Methods of Installing High Build Urethanes

When there comes a need for a surface that is both chemical and abrasion resistant more and more people are relying on High Traffic Urethanes. They perform great under extreme conditions. Unfortunately there is a bit of a learning curve for first time installers. When applying this product there are a two very crucial things that need to happen and in this article we cover all of them.

What Are High Build Urethanes?

High Build Urethanes are a high solids material. They are typically 90% solids or higher. This type of coating cures even if there is the presence of high moisture in the atmosphere. This coating forms a protective coating film on the surface of the concrete by reacting chemically with the moisture in the air. Manufacturers also add finely ground aluminum oxide to the materials which is what give it a different consistency than the typical epoxies.

Method Of Application

The typical method of pouring out the contents and squeegeeing it around in order to spread it do not apply with high build urethanes. This time the thought process has to be, “thin to win” or you may see less than desirable final finish.

Dip & Roll Technique

Installing the coating in the manner previously mentioned could cause the film to be too thick and that can lead to a plethora of problems.  The prefered method by installers is the dip and roll method. Using an 18-inch roller and pans is, in my opinion, the best method to use. The process is to dip and roll then cross roll the floor.

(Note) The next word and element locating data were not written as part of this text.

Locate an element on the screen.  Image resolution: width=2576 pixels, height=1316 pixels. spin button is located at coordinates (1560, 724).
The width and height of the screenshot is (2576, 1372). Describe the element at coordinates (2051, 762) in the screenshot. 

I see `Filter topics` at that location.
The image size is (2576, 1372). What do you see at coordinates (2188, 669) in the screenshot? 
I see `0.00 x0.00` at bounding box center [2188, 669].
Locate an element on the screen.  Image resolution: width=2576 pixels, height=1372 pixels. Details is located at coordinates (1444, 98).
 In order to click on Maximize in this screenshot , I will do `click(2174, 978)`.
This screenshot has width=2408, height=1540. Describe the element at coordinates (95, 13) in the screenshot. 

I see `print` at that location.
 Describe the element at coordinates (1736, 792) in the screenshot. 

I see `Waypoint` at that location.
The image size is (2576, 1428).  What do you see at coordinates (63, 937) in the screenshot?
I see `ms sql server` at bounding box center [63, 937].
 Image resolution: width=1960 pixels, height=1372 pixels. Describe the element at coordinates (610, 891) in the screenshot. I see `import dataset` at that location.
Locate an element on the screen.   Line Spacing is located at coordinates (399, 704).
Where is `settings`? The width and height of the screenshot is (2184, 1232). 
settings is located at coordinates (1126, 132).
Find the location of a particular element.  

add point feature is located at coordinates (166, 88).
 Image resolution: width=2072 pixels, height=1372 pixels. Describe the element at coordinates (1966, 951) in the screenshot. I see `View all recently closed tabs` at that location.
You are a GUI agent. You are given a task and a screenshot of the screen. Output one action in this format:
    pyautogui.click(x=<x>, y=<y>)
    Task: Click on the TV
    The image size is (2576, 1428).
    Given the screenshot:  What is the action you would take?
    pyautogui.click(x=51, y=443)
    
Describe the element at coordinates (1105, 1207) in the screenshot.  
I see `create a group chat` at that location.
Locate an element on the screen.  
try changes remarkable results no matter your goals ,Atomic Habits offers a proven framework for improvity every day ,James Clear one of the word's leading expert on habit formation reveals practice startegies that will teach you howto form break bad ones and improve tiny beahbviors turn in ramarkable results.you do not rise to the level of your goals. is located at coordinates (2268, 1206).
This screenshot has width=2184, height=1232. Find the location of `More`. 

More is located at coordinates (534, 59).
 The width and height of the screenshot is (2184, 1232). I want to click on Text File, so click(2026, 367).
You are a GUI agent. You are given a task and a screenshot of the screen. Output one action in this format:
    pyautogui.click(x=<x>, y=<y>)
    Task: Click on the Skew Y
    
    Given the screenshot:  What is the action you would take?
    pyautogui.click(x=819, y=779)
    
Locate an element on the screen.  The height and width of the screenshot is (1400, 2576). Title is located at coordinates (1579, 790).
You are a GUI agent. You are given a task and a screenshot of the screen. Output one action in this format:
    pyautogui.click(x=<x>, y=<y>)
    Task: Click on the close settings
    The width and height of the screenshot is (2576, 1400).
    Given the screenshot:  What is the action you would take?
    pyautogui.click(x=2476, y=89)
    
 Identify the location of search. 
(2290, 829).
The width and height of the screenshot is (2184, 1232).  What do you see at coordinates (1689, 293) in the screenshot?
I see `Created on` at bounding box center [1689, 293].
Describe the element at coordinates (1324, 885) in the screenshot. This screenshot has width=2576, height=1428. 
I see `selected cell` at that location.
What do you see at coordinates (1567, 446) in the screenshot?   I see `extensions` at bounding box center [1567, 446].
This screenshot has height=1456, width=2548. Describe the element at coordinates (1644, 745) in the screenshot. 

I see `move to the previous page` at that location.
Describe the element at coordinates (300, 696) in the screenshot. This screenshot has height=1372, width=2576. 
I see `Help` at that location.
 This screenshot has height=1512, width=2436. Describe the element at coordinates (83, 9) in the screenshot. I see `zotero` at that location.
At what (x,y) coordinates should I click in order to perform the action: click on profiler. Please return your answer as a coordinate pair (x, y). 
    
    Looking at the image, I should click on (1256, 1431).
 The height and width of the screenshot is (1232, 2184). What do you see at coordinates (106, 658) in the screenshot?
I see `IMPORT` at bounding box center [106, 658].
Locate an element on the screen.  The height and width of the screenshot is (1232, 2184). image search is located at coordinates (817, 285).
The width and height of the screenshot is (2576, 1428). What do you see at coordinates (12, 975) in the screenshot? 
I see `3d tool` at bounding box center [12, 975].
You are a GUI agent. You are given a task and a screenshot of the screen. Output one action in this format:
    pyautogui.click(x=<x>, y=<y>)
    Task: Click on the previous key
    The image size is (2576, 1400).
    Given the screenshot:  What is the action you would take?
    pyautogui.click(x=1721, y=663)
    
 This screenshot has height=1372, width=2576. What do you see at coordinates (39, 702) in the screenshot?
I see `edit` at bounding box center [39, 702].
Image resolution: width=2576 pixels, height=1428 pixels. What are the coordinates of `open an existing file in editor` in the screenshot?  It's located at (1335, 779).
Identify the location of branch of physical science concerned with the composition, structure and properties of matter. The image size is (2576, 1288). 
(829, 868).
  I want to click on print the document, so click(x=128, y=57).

A standard size room of 400-500 square feet can be done with a crew of two. However the faster you can roll the product on the better it will do to hide the roller marks so a crew of three installers would be a better fit. Two installers can work fast on dipping and rolling the urethane on the floor in one direction while the third can cross rolling. Using this process makes the installation go very quickly and as mentioned before minimizes the likelihood of roller marks.

Thin To Win

The thickness of the application is also just as important as the method you use to apply it on. As recommended by the manufacturer High traffic urethanes must be applied thinly. The average rate of application is between 400 to 450 square-feet-per-gallon, wow, that’s thin. Apply them too thick and the coating will can start to show micro bubbles in the film if you keep at it those small bubbles will turn into large blisters. The only solution to remove those is complete removal of coating and restarting from scratch.

Unlike other situations where you would normally sand down a few bubbles from the surface, sanding these coatings down is not easy due to the presence of finely ground aluminum oxide.


With the increasing popularity and demand of high build urethanes it may be a good idea to get familiar with the product. Do not be alarmed, if you follow the to suggestions we discussed here you can be sure to put out a some good final product.